SOURCE DATA —
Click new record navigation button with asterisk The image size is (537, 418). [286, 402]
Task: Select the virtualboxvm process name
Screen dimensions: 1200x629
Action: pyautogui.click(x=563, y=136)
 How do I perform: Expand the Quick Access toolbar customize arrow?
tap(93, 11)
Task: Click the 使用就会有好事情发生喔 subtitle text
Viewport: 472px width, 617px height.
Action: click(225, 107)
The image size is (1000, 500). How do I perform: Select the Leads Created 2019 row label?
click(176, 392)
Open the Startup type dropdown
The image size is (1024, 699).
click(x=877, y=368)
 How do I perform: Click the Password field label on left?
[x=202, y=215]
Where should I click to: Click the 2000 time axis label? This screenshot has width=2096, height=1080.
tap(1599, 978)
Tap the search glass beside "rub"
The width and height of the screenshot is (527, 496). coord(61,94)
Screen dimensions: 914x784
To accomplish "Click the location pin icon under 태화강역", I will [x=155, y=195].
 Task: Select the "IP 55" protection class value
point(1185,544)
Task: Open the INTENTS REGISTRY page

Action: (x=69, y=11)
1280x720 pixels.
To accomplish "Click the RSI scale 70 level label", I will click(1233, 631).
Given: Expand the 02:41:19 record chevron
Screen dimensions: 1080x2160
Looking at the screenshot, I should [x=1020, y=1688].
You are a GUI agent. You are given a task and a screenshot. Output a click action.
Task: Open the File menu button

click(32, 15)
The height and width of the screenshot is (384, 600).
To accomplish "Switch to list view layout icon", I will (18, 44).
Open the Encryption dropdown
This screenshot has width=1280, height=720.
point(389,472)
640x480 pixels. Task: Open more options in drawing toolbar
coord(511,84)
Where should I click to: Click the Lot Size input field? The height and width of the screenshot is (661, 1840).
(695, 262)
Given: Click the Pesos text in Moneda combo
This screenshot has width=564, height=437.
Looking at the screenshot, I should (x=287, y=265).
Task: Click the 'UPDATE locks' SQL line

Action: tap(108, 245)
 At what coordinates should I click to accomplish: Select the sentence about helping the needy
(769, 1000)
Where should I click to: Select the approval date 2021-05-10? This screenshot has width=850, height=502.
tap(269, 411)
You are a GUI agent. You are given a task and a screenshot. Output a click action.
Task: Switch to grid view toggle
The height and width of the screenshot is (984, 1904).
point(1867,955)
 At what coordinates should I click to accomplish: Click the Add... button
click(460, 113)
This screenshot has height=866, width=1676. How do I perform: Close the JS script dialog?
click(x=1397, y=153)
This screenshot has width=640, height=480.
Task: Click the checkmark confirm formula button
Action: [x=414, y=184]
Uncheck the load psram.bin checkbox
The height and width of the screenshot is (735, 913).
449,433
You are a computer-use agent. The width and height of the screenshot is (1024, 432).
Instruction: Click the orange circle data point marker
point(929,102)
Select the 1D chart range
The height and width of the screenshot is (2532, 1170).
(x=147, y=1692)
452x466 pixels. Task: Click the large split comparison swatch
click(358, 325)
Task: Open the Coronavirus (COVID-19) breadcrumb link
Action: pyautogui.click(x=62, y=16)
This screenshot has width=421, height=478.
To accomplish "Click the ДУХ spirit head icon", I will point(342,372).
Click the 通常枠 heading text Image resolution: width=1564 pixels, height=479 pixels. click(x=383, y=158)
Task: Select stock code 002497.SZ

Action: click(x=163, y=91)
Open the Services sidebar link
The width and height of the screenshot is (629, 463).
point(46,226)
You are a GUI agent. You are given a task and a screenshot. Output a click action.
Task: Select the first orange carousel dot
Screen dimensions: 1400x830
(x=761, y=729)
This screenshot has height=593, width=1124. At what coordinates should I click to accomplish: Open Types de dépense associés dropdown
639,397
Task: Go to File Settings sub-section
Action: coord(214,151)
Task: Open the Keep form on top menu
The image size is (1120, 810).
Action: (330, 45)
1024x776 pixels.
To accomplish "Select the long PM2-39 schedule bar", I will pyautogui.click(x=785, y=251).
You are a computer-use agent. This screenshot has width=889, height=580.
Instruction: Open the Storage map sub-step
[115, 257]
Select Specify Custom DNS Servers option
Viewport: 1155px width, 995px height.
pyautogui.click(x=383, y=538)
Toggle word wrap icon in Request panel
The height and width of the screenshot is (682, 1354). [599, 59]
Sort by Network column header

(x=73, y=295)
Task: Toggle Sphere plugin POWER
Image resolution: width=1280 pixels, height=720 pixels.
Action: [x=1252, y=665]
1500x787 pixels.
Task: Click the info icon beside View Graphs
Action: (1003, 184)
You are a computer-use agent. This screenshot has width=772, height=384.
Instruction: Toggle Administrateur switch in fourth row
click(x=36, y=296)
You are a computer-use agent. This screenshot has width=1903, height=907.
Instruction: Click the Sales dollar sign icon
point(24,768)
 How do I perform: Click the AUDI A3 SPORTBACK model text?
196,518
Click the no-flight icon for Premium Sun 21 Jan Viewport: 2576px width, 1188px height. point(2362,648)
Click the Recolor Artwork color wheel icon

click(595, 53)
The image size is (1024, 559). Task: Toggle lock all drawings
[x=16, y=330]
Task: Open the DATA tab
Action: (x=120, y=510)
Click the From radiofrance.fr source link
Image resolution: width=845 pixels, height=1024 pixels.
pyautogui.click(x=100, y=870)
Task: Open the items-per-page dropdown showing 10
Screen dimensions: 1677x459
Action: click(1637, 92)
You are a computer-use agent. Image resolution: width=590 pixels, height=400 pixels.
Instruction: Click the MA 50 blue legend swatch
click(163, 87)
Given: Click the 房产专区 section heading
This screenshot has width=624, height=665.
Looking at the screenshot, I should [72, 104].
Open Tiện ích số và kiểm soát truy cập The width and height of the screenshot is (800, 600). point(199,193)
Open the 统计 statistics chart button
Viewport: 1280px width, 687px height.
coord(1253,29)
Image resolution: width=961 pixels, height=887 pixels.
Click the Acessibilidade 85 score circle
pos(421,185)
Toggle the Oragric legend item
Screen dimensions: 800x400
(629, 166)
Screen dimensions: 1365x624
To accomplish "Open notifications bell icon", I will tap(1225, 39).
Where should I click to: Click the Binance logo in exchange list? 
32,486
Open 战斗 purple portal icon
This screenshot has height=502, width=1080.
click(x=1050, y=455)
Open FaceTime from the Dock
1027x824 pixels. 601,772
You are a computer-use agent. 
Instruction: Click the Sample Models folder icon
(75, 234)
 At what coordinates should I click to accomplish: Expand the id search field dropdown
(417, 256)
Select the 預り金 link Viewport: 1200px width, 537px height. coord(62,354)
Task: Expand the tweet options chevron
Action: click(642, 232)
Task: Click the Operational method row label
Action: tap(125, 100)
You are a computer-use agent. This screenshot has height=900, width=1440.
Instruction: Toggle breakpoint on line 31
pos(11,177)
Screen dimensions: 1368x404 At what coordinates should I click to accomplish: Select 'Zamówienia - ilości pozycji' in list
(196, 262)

WHAT YOU WILL DO — Every entry must appear in the answer, reproduced exactly.

RESULT OF THIS EXERCISE —
Click new record navigation button with asterisk The image size is (537, 418). [286, 402]
Task: Select the virtualboxvm process name
Screen dimensions: 1200x629
Action: pyautogui.click(x=563, y=136)
 How do I perform: Expand the Quick Access toolbar customize arrow?
tap(93, 11)
Task: Click the 使用就会有好事情发生喔 subtitle text
Viewport: 472px width, 617px height.
Action: click(225, 107)
The image size is (1000, 500). How do I perform: Select the Leads Created 2019 row label?
click(176, 392)
Open the Startup type dropdown
The image size is (1024, 699).
click(x=877, y=368)
 How do I perform: Click the Password field label on left?
[x=202, y=215]
Where should I click to: Click the 2000 time axis label? This screenshot has width=2096, height=1080.
tap(1599, 978)
Tap the search glass beside "rub"
The width and height of the screenshot is (527, 496). coord(61,94)
Screen dimensions: 914x784
To accomplish "Click the location pin icon under 태화강역", I will [x=155, y=195].
 Task: Select the "IP 55" protection class value
point(1185,544)
Task: Open the INTENTS REGISTRY page

Action: (x=69, y=11)
1280x720 pixels.
To accomplish "Click the RSI scale 70 level label", I will click(1233, 631).
Given: Expand the 02:41:19 record chevron
Screen dimensions: 1080x2160
Looking at the screenshot, I should [x=1020, y=1688].
You are a GUI agent. You are given a task and a screenshot. Output a click action.
Task: Open the File menu button

click(32, 15)
The height and width of the screenshot is (384, 600).
To accomplish "Switch to list view layout icon", I will (18, 44).
Open the Encryption dropdown
This screenshot has width=1280, height=720.
point(389,472)
640x480 pixels. Task: Open more options in drawing toolbar
coord(511,84)
Where should I click to: Click the Lot Size input field? The height and width of the screenshot is (661, 1840).
(695, 262)
Given: Click the Pesos text in Moneda combo
This screenshot has width=564, height=437.
Looking at the screenshot, I should (x=287, y=265).
Task: Click the 'UPDATE locks' SQL line

Action: tap(108, 245)
 At what coordinates should I click to accomplish: Select the sentence about helping the needy
(769, 1000)
Where should I click to: Select the approval date 2021-05-10? This screenshot has width=850, height=502.
tap(269, 411)
You are a GUI agent. You are given a task and a screenshot. Output a click action.
Task: Switch to grid view toggle
The height and width of the screenshot is (984, 1904).
point(1867,955)
 At what coordinates should I click to accomplish: Click the Add... button
click(460, 113)
This screenshot has height=866, width=1676. How do I perform: Close the JS script dialog?
click(x=1397, y=153)
This screenshot has width=640, height=480.
Task: Click the checkmark confirm formula button
Action: [x=414, y=184]
Uncheck the load psram.bin checkbox
The height and width of the screenshot is (735, 913).
449,433
You are a computer-use agent. The width and height of the screenshot is (1024, 432).
Instruction: Click the orange circle data point marker
point(929,102)
Select the 1D chart range
The height and width of the screenshot is (2532, 1170).
(x=147, y=1692)
452x466 pixels. Task: Click the large split comparison swatch
click(358, 325)
Task: Open the Coronavirus (COVID-19) breadcrumb link
Action: pyautogui.click(x=62, y=16)
This screenshot has width=421, height=478.
To accomplish "Click the ДУХ spirit head icon", I will point(342,372).
Click the 通常枠 heading text Image resolution: width=1564 pixels, height=479 pixels. click(x=383, y=158)
Task: Select stock code 002497.SZ

Action: click(x=163, y=91)
Open the Services sidebar link
The width and height of the screenshot is (629, 463).
point(46,226)
You are a GUI agent. You are given a task and a screenshot. Output a click action.
Task: Select the first orange carousel dot
Screen dimensions: 1400x830
(x=761, y=729)
This screenshot has height=593, width=1124. At what coordinates should I click to accomplish: Open Types de dépense associés dropdown
639,397
Task: Go to File Settings sub-section
Action: coord(214,151)
Task: Open the Keep form on top menu
The image size is (1120, 810).
Action: (330, 45)
1024x776 pixels.
To accomplish "Select the long PM2-39 schedule bar", I will pyautogui.click(x=785, y=251).
You are a computer-use agent. This screenshot has width=889, height=580.
Instruction: Open the Storage map sub-step
[115, 257]
Select Specify Custom DNS Servers option
Viewport: 1155px width, 995px height.
pyautogui.click(x=383, y=538)
Toggle word wrap icon in Request panel
The height and width of the screenshot is (682, 1354). [599, 59]
Sort by Network column header

(x=73, y=295)
Task: Toggle Sphere plugin POWER
Image resolution: width=1280 pixels, height=720 pixels.
Action: [x=1252, y=665]
1500x787 pixels.
Task: Click the info icon beside View Graphs
Action: (1003, 184)
You are a computer-use agent. This screenshot has width=772, height=384.
Instruction: Toggle Administrateur switch in fourth row
click(x=36, y=296)
You are a computer-use agent. This screenshot has width=1903, height=907.
Instruction: Click the Sales dollar sign icon
point(24,768)
 How do I perform: Click the AUDI A3 SPORTBACK model text?
196,518
Click the no-flight icon for Premium Sun 21 Jan Viewport: 2576px width, 1188px height. point(2362,648)
Click the Recolor Artwork color wheel icon

click(595, 53)
The image size is (1024, 559). Task: Toggle lock all drawings
[x=16, y=330]
Task: Open the DATA tab
Action: (x=120, y=510)
Click the From radiofrance.fr source link
Image resolution: width=845 pixels, height=1024 pixels.
pyautogui.click(x=100, y=870)
Task: Open the items-per-page dropdown showing 10
Screen dimensions: 1677x459
Action: click(1637, 92)
You are a computer-use agent. Image resolution: width=590 pixels, height=400 pixels.
Instruction: Click the MA 50 blue legend swatch
click(163, 87)
Given: Click the 房产专区 section heading
This screenshot has width=624, height=665.
Looking at the screenshot, I should [72, 104].
Open Tiện ích số và kiểm soát truy cập The width and height of the screenshot is (800, 600). point(199,193)
Open the 统计 statistics chart button
Viewport: 1280px width, 687px height.
coord(1253,29)
Image resolution: width=961 pixels, height=887 pixels.
Click the Acessibilidade 85 score circle
pos(421,185)
Toggle the Oragric legend item
Screen dimensions: 800x400
(629, 166)
Screen dimensions: 1365x624
To accomplish "Open notifications bell icon", I will tap(1225, 39).
Where should I click to: Click the Binance logo in exchange list? 
32,486
Open 战斗 purple portal icon
This screenshot has height=502, width=1080.
click(x=1050, y=455)
Open FaceTime from the Dock
1027x824 pixels. 601,772
You are a computer-use agent. 
Instruction: Click the Sample Models folder icon
(75, 234)
 At what coordinates should I click to accomplish: Expand the id search field dropdown
(417, 256)
Select the 預り金 link Viewport: 1200px width, 537px height. coord(62,354)
Task: Expand the tweet options chevron
Action: click(642, 232)
Task: Click the Operational method row label
Action: tap(125, 100)
You are a computer-use agent. This screenshot has height=900, width=1440.
Instruction: Toggle breakpoint on line 31
pos(11,177)
Screen dimensions: 1368x404 At what coordinates should I click to accomplish: Select 'Zamówienia - ilości pozycji' in list
(196, 262)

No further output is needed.